_What is required_.
Format the records below as a numbered list, leaving out any blank lines.

_Entries supplied_.
▼
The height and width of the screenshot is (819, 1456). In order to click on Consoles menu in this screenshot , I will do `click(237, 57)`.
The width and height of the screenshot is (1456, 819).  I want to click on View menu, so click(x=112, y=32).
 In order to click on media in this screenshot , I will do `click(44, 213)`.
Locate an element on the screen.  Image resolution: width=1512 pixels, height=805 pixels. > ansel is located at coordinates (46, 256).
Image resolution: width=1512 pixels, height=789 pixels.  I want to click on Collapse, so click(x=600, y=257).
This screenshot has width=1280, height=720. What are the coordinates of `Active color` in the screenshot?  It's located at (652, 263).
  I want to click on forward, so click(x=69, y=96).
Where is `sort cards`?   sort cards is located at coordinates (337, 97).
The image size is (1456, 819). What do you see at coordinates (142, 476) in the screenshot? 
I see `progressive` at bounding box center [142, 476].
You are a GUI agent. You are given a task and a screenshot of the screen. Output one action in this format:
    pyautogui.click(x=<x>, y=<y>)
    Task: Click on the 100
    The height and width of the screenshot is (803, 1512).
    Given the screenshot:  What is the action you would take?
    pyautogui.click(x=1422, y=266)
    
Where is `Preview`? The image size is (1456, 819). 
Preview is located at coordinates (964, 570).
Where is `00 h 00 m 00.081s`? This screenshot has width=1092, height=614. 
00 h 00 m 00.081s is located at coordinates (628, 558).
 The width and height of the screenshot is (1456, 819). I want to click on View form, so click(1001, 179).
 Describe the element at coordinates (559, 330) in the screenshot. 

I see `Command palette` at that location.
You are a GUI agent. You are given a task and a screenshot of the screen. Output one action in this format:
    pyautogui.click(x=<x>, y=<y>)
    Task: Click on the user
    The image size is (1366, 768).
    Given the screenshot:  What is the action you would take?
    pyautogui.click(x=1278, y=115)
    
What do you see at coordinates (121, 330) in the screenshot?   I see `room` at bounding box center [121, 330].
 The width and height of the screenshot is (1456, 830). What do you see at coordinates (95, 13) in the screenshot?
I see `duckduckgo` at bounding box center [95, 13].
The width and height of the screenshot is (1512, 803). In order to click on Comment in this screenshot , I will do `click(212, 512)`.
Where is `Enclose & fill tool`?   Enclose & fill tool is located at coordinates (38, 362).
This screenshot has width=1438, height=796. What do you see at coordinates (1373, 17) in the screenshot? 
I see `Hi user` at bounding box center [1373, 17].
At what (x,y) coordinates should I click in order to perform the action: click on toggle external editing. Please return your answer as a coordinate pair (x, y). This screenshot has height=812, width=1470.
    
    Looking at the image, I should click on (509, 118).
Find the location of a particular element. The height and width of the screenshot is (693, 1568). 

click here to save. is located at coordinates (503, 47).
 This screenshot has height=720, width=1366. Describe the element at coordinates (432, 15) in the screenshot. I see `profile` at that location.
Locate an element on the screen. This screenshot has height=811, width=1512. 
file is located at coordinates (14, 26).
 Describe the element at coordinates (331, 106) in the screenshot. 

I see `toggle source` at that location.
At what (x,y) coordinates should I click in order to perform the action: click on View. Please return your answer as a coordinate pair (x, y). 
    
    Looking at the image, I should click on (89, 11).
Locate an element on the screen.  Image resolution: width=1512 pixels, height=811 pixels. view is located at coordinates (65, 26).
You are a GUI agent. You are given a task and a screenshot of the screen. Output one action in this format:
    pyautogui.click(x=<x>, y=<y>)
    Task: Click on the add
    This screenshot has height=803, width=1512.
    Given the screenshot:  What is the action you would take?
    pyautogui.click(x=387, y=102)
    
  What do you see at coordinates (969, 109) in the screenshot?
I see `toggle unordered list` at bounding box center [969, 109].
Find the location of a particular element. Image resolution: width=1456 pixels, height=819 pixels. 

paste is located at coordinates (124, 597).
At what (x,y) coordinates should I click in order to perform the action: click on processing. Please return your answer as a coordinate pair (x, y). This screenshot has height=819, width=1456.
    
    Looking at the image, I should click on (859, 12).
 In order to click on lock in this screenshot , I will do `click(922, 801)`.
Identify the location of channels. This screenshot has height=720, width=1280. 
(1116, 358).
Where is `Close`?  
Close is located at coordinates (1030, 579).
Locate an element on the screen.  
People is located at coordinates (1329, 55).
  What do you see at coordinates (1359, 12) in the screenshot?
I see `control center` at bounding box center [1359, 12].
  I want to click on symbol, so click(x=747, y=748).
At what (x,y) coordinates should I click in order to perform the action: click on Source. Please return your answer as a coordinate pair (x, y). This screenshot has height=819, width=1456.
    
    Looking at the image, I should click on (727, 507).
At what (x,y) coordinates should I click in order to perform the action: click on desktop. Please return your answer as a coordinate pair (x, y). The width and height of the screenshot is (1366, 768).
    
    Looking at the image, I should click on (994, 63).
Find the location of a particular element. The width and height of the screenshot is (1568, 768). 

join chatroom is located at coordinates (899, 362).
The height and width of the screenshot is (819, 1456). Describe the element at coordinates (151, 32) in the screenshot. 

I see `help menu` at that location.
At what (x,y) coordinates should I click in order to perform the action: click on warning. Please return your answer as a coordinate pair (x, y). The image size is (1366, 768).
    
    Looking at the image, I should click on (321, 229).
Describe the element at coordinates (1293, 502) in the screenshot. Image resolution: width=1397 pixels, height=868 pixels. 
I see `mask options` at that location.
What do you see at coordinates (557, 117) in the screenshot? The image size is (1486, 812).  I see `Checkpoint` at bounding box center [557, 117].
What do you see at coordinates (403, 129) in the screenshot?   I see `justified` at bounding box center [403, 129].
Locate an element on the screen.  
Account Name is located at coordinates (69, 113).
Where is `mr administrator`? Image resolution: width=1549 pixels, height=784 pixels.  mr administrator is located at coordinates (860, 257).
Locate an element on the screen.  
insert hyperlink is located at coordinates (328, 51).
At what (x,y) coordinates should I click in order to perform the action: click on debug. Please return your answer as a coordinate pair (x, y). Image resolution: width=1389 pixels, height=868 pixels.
▲
_Exercise solution_.
1. The height and width of the screenshot is (819, 1456). In order to click on Consoles menu in this screenshot , I will do `click(237, 57)`.
2. The width and height of the screenshot is (1456, 819).  I want to click on View menu, so click(x=112, y=32).
3.  In order to click on media in this screenshot , I will do `click(44, 213)`.
4. Locate an element on the screen.  Image resolution: width=1512 pixels, height=805 pixels. > ansel is located at coordinates (46, 256).
5. Image resolution: width=1512 pixels, height=789 pixels.  I want to click on Collapse, so click(x=600, y=257).
6. This screenshot has width=1280, height=720. What are the coordinates of `Active color` in the screenshot?  It's located at (652, 263).
7.   I want to click on forward, so click(x=69, y=96).
8. Where is `sort cards`?   sort cards is located at coordinates (337, 97).
9. The image size is (1456, 819). What do you see at coordinates (142, 476) in the screenshot? 
10. I see `progressive` at bounding box center [142, 476].
11. You are a GUI agent. You are given a task and a screenshot of the screen. Output one action in this format:
12.     pyautogui.click(x=<x>, y=<y>)
13.     Task: Click on the 100
14.     The height and width of the screenshot is (803, 1512).
15.     Given the screenshot:  What is the action you would take?
16.     pyautogui.click(x=1422, y=266)
17. Where is `Preview`? The image size is (1456, 819). 
18. Preview is located at coordinates (964, 570).
19. Where is `00 h 00 m 00.081s`? This screenshot has width=1092, height=614. 
20. 00 h 00 m 00.081s is located at coordinates (628, 558).
21.  The width and height of the screenshot is (1456, 819). I want to click on View form, so click(1001, 179).
22.  Describe the element at coordinates (559, 330) in the screenshot. 
23. I see `Command palette` at that location.
24. You are a GUI agent. You are given a task and a screenshot of the screen. Output one action in this format:
25.     pyautogui.click(x=<x>, y=<y>)
26.     Task: Click on the user
27.     The image size is (1366, 768).
28.     Given the screenshot:  What is the action you would take?
29.     pyautogui.click(x=1278, y=115)
30. What do you see at coordinates (121, 330) in the screenshot?   I see `room` at bounding box center [121, 330].
31.  The width and height of the screenshot is (1456, 830). What do you see at coordinates (95, 13) in the screenshot?
32. I see `duckduckgo` at bounding box center [95, 13].
33. The width and height of the screenshot is (1512, 803). In order to click on Comment in this screenshot , I will do `click(212, 512)`.
34. Where is `Enclose & fill tool`?   Enclose & fill tool is located at coordinates (38, 362).
35. This screenshot has width=1438, height=796. What do you see at coordinates (1373, 17) in the screenshot? 
36. I see `Hi user` at bounding box center [1373, 17].
37. At what (x,y) coordinates should I click in order to perform the action: click on toggle external editing. Please return your answer as a coordinate pair (x, y). This screenshot has height=812, width=1470.
38.     Looking at the image, I should click on (509, 118).
39. Find the location of a particular element. The height and width of the screenshot is (693, 1568). 
40. click here to save. is located at coordinates (503, 47).
41.  This screenshot has height=720, width=1366. Describe the element at coordinates (432, 15) in the screenshot. I see `profile` at that location.
42. Locate an element on the screen. This screenshot has height=811, width=1512. 
43. file is located at coordinates (14, 26).
44.  Describe the element at coordinates (331, 106) in the screenshot. 
45. I see `toggle source` at that location.
46. At what (x,y) coordinates should I click in order to perform the action: click on View. Please return your answer as a coordinate pair (x, y). 
47.     Looking at the image, I should click on (89, 11).
48. Locate an element on the screen.  Image resolution: width=1512 pixels, height=811 pixels. view is located at coordinates (65, 26).
49. You are a GUI agent. You are given a task and a screenshot of the screen. Output one action in this format:
50.     pyautogui.click(x=<x>, y=<y>)
51.     Task: Click on the add
52.     This screenshot has height=803, width=1512.
53.     Given the screenshot:  What is the action you would take?
54.     pyautogui.click(x=387, y=102)
55.   What do you see at coordinates (969, 109) in the screenshot?
56. I see `toggle unordered list` at bounding box center [969, 109].
57. Find the location of a particular element. Image resolution: width=1456 pixels, height=819 pixels. 
58. paste is located at coordinates (124, 597).
59. At what (x,y) coordinates should I click in order to perform the action: click on processing. Please return your answer as a coordinate pair (x, y). This screenshot has height=819, width=1456.
60.     Looking at the image, I should click on (859, 12).
61.  In order to click on lock in this screenshot , I will do `click(922, 801)`.
62. Identify the location of channels. This screenshot has height=720, width=1280. 
63. (1116, 358).
64. Where is `Close`?  
65. Close is located at coordinates (1030, 579).
66. Locate an element on the screen.  
67. People is located at coordinates (1329, 55).
68.   What do you see at coordinates (1359, 12) in the screenshot?
69. I see `control center` at bounding box center [1359, 12].
70.   I want to click on symbol, so click(x=747, y=748).
71. At what (x,y) coordinates should I click in order to perform the action: click on Source. Please return your answer as a coordinate pair (x, y). This screenshot has height=819, width=1456.
72.     Looking at the image, I should click on (727, 507).
73. At what (x,y) coordinates should I click in order to perform the action: click on desktop. Please return your answer as a coordinate pair (x, y). The width and height of the screenshot is (1366, 768).
74.     Looking at the image, I should click on (994, 63).
75. Find the location of a particular element. The width and height of the screenshot is (1568, 768). 
76. join chatroom is located at coordinates (899, 362).
77. The height and width of the screenshot is (819, 1456). Describe the element at coordinates (151, 32) in the screenshot. 
78. I see `help menu` at that location.
79. At what (x,y) coordinates should I click in order to perform the action: click on warning. Please return your answer as a coordinate pair (x, y). The image size is (1366, 768).
80.     Looking at the image, I should click on (321, 229).
81. Describe the element at coordinates (1293, 502) in the screenshot. Image resolution: width=1397 pixels, height=868 pixels. 
82. I see `mask options` at that location.
83. What do you see at coordinates (557, 117) in the screenshot? The image size is (1486, 812).  I see `Checkpoint` at bounding box center [557, 117].
84. What do you see at coordinates (403, 129) in the screenshot?   I see `justified` at bounding box center [403, 129].
85. Locate an element on the screen.  
86. Account Name is located at coordinates (69, 113).
87. Where is `mr administrator`? Image resolution: width=1549 pixels, height=784 pixels.  mr administrator is located at coordinates (860, 257).
88. Locate an element on the screen.  
89. insert hyperlink is located at coordinates (328, 51).
90. At what (x,y) coordinates should I click in order to perform the action: click on debug. Please return your answer as a coordinate pair (x, y). Image resolution: width=1389 pixels, height=868 pixels.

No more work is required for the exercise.